## TUGAS WAJIB
a - Ambil dari berita tentang King of The King bagian yang diawali "Inci mengatakan, hasil" dan berlanjut sampai "semacam dukun .", tanpa mengubah satu kata pun.
b - Sambung berita tentang King of The King mulai setelah kalimat terakhir yang tertulis.

## TEKS HALAMAN
※
Klaim Dirinya King of The King dan Miliki Kekayaan Rp 60 Ribu Triliun, Dony Pedro Masih Ngontrak
Kehadiran Indonesia Mercusuar Dunia di Kota Bandung atau dikenal dengan sebutan King of The King ternyata markasnya di Cicadas.
Editor: Hendra Gunawan
Laporan Wartawan Tribun Jabar, Tiah SM
TRIBUNNEWS.COM, BANDUNG - Kehadiran Indonesia Mercusuar Dunia di Kota Bandung atau dikenal dengan sebutan King of The King ternyata markasnya di Cicadas.
Sekdis Kesatuan Bangsa dan Politik (Kesbangpol) Kota Bandung Inci Dermaga mengatakan Pemkot Bandung tidak punya wewenang untuk bertindak apalagi organisasi Indonesia Mercusuar atau King of The King tidak tercatat di Kesbangpol.
"Walau tak tercatat di Kesbangpol, tapi kami diperintahkan pusat untuk menyelidikinya," ujar Inci melalui telepon , Sabtu (1/2/2020).
Inci mengatakan, hasil penyelidikan Dony Pedro, pemimpin King of the King tinggal di Cicadas mengontrak rumah bersama istrinya Rusmini.
"Keterangan para tetangga, Dony Pedro selalu berpindah-pindah kontrakan tapi masih sekitar Cicadas," ujar inci.
Dony Pedro adalah seorang pensiunan pegawai dan setelah pensiun jadi orang pintar semacam dukun .
Inci mengatakan hasil penyelidikan dilaporkan ke Polri dan TNI yang berhak menanganinya.
Klaim Sebagai Raja Diraja
Belum reda heboh munculnya Keraton Agung Sejagat di Purworejo Jawa Tengah dan Sunda Empire di Jawa Barat, giliran gempar kemunculan Kerajaan baru lainnya, King of The King namanya, kali ini di Tangerang, Banten.
※
## ENTRI HASIL EKSTRAKSI
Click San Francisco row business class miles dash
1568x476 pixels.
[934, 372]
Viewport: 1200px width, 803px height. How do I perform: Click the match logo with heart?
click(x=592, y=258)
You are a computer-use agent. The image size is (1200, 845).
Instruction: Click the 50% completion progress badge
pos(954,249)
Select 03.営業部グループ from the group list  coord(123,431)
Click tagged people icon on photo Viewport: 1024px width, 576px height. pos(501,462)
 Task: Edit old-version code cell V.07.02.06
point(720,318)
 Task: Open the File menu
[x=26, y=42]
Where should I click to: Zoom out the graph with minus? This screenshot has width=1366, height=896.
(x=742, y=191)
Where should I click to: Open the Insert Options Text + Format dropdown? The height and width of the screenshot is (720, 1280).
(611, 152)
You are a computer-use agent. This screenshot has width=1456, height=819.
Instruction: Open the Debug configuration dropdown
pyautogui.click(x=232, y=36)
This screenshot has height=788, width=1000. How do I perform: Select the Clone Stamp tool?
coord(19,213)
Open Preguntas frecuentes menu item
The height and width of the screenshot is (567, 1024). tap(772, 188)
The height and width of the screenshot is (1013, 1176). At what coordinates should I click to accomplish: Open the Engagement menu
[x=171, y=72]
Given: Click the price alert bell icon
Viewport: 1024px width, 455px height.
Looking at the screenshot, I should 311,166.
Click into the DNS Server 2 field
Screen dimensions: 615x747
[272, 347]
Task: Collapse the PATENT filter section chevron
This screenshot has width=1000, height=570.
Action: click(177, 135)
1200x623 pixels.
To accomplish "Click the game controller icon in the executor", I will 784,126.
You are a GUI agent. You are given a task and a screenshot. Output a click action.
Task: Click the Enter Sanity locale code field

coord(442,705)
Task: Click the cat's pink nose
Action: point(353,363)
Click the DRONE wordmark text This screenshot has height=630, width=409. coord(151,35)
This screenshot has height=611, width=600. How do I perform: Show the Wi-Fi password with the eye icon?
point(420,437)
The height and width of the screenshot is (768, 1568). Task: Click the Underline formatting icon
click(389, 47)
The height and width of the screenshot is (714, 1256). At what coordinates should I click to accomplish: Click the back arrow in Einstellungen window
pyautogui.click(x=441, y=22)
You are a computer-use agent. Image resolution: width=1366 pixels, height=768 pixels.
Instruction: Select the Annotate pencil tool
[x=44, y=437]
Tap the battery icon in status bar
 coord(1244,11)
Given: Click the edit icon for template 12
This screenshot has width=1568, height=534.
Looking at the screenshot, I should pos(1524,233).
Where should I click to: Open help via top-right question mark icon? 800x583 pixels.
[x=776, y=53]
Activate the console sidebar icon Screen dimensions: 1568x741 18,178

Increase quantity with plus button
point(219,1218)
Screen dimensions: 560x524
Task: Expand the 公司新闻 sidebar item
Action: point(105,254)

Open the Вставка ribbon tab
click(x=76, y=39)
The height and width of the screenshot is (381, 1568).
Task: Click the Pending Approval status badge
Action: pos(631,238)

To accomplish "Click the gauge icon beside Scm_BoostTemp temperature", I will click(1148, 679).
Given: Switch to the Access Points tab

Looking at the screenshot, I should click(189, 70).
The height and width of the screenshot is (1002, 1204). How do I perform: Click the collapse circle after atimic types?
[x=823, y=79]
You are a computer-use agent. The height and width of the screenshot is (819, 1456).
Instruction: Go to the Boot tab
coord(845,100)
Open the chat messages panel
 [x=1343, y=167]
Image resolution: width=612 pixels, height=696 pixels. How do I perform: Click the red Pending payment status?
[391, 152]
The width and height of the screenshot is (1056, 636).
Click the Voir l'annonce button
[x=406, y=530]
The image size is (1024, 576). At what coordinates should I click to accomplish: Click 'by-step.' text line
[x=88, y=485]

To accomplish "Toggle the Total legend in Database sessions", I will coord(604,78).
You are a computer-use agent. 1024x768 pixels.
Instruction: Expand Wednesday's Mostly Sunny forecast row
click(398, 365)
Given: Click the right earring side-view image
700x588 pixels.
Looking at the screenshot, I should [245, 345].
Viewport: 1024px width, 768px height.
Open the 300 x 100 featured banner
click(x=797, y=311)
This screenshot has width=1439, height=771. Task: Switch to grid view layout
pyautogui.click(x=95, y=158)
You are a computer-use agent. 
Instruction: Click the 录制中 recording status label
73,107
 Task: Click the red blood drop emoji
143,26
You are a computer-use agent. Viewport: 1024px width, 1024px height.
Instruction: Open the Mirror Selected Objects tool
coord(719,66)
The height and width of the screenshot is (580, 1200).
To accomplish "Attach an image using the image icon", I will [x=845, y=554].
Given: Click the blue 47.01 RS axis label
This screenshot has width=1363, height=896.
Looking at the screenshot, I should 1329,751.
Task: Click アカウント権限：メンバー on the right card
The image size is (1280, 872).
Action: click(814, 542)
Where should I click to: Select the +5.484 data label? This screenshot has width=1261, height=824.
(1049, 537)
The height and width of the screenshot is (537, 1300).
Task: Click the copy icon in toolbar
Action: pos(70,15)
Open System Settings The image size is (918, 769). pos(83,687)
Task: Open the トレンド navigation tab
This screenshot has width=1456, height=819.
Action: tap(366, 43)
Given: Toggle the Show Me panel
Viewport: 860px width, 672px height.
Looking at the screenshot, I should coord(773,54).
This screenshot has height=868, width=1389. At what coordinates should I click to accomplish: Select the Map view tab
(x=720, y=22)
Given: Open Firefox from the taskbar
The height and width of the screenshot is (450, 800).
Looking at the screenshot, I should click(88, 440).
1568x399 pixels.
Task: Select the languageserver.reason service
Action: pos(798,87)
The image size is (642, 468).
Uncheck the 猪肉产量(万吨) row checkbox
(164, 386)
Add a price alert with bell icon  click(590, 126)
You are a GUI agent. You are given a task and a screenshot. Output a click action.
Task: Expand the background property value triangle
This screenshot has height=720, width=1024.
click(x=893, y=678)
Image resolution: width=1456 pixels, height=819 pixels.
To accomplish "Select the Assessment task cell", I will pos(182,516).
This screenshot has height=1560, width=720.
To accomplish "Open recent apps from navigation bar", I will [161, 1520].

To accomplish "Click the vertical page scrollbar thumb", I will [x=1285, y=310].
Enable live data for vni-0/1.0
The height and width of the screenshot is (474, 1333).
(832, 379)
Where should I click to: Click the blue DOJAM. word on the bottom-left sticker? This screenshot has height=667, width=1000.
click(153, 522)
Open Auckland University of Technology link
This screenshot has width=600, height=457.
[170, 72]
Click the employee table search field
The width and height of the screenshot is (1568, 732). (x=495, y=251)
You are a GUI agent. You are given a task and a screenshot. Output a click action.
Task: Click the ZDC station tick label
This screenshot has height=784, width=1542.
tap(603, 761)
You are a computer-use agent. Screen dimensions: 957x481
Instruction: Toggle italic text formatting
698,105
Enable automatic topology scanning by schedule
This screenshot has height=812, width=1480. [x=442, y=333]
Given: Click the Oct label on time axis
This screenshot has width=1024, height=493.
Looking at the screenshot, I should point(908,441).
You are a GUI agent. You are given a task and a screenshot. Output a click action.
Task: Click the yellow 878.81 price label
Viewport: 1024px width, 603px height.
※
## TUGAS TERSELESAIKAN
a -
Inci mengatakan, hasil penyelidikan Dony Pedro, pemimpin King of the King tinggal di Cicadas mengontrak rumah bersama istrinya Rusmini.
"Keterangan para tetangga, Dony Pedro selalu berpindah-pindah kontrakan tapi masih sekitar Cicadas," ujar inci.
Dony Pedro adalah seorang pensiunan pegawai dan setelah pensiun jadi orang pintar semacam dukun .

b -
Baca: Kebobrokan King of The King di Tangerang Terbongkar, 3 Pelaku Ditangkap, Imbalan 3M Cuma Halu
Baca: ASN Karawang Ini Menyesal Gabung di King of The King, Seperti Dicuci Otak, Dijanjikan Uang Miliaran
Baca: 2 Anak Buah Pimpinan King of The King Jadi Tersangka, Lakukan Penipuan Soal Uang Miliaran Rupiah
Nama-nama tokoh nasional seperti Prabowo Subianto disebut-sebut ikut jadi bagian, meski hal ini belum terkonfirmasi.
Tak hanya itu, ayah Megawati Soekarnoputri, mendiang Bung Karno juga disebut jadi bagian.
Namun spanduknya yang dipasang di kawasan Poris sudah ditertibkan oleh Satpol PP karena dianggap potensi meresahkan.
Kompas.com mencoba mengontak orang terdekat dari King of The King, yakni Pimpinan Ketua Umum IMD (Indonesia Mercusuar Dunia) Juanda yang tertera dalam baliho tersebut.
Juanda mengklaim King of The King merupakan Raja Diraja dari semua raja di dunia.
"Itu adalah Raja Diraja, nanti beliau lah yang akan melantik dari seluruh presiden dan raja-raja di seluruh dunia," kata dia saat dihubungi Kompas.com, Senin (27/1/2020).
King of The King yang sering dipanggil Mister Dony Pedro itu disebut-sebut menjabat sebagai Presiden UBS dan memiliki kekayaan Rp 60 ribu triliun di bank tersebut.
Juanda mengatakan, kekayaan tersebut merupakan aset yang ditinggalkan Soekarno dan resmi diserahkan kepada King of The King.
Ada beberapa surat yang diklaim merupakan surat aset peninggalan Soekarno di Bank Swiss.
Dia mengatakan kekayaan tersebut nantinya akan diambil untuk 3 hal utama.
Dia juga menyebut-nyebut Prabowo Subianto sebagai bagian dari King of The King yang akan bertugas membeli alutsista berupa 3.000 pesawat tempur buatan Eropa.
"Itu akan diinikan (dikerjakan) Pak Prabowo nanti," kata dia.
Kerajaan yang berada di Bandung, Jawa Barat tersebut juga mengaku memiliki Surat Perintah Sebelas Maret (Supersemar) yang asli sebagai bukti perintah Soekarno yang melimpahkan peninggalannya ke Mr Dony Pedro.
Itu juga yang menjadi alasan pemisahan aset Soekarno kata Juanda, yang diserahkan ke Mr Dony Pedro akan diambil dari Bank Swiss pada Maret 2020 mendatang.
"Rp 60.000 akan turun ke BI (Bank Indonesia)," kata dia.
Fenomena Kerajaan Fiktif, antara Motif Uang dan Masyarakat yang Tak Rasional
Fenomena kerajaan fiktif terus bermunculan.
Setelah Keraton Agung Sejagat di Purworejo, beberapa waktu lalu sempat muncul kerajaan lain, yakni Sunda Empire di Bandung.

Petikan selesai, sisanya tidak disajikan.